■ **PROMPT**
Could you render every line of the records below as a JSON list of strings, one string per line, with blank lines left out?

*****

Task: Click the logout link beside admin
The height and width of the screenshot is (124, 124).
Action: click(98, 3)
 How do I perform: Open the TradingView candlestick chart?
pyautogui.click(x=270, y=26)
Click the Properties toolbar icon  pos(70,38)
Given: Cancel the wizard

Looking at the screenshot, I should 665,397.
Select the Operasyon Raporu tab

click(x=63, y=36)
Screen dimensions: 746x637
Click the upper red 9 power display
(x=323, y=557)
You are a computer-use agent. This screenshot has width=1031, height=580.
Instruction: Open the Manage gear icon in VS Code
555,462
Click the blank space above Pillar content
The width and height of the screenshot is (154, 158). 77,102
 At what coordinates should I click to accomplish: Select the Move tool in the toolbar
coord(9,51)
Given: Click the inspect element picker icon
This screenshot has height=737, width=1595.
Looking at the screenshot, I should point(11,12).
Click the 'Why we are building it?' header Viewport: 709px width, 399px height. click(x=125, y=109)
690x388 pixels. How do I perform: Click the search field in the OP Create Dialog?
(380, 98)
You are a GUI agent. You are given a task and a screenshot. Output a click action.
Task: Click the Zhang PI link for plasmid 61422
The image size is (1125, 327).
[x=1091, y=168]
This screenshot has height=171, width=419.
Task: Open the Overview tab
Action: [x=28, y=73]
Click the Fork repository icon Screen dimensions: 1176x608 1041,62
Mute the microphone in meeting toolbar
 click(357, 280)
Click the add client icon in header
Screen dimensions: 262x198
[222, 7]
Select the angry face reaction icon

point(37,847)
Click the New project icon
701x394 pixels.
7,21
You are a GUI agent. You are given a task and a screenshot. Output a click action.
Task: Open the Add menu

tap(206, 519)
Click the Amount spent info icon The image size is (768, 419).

*****

■ **SOLUTION TO THE EXERCISE**
[
  "Task: Click the logout link beside admin",
  "The height and width of the screenshot is (124, 124).",
  "Action: click(98, 3)",
  " How do I perform: Open the TradingView candlestick chart?",
  "pyautogui.click(x=270, y=26)",
  "Click the Properties toolbar icon  pos(70,38)",
  "Given: Cancel the wizard",
  "Looking at the screenshot, I should 665,397.",
  "Select the Operasyon Raporu tab",
  "click(x=63, y=36)",
  "Screen dimensions: 746x637",
  "Click the upper red 9 power display",
  "(x=323, y=557)",
  "You are a computer-use agent. This screenshot has width=1031, height=580.",
  "Instruction: Open the Manage gear icon in VS Code",
  "555,462",
  "Click the blank space above Pillar content",
  "The width and height of the screenshot is (154, 158). 77,102",
  " At what coordinates should I click to accomplish: Select the Move tool in the toolbar",
  "coord(9,51)",
  "Given: Click the inspect element picker icon",
  "This screenshot has height=737, width=1595.",
  "Looking at the screenshot, I should point(11,12).",
  "Click the 'Why we are building it?' header Viewport: 709px width, 399px height. click(x=125, y=109)",
  "690x388 pixels. How do I perform: Click the search field in the OP Create Dialog?",
  "(380, 98)",
  "You are a GUI agent. You are given a task and a screenshot. Output a click action.",
  "Task: Click the Zhang PI link for plasmid 61422",
  "The image size is (1125, 327).",
  "[x=1091, y=168]",
  "This screenshot has height=171, width=419.",
  "Task: Open the Overview tab",
  "Action: [x=28, y=73]",
  "Click the Fork repository icon Screen dimensions: 1176x608 1041,62",
  "Mute the microphone in meeting toolbar",
  " click(357, 280)",
  "Click the add client icon in header",
  "Screen dimensions: 262x198",
  "[222, 7]",
  "Select the angry face reaction icon",
  "point(37,847)",
  "Click the New project icon",
  "701x394 pixels.",
  "7,21",
  "You are a GUI agent. You are given a task and a screenshot. Output a click action.",
  "Task: Open the Add menu",
  "tap(206, 519)",
  "Click the Amount spent info icon The image size is (768, 419)."
]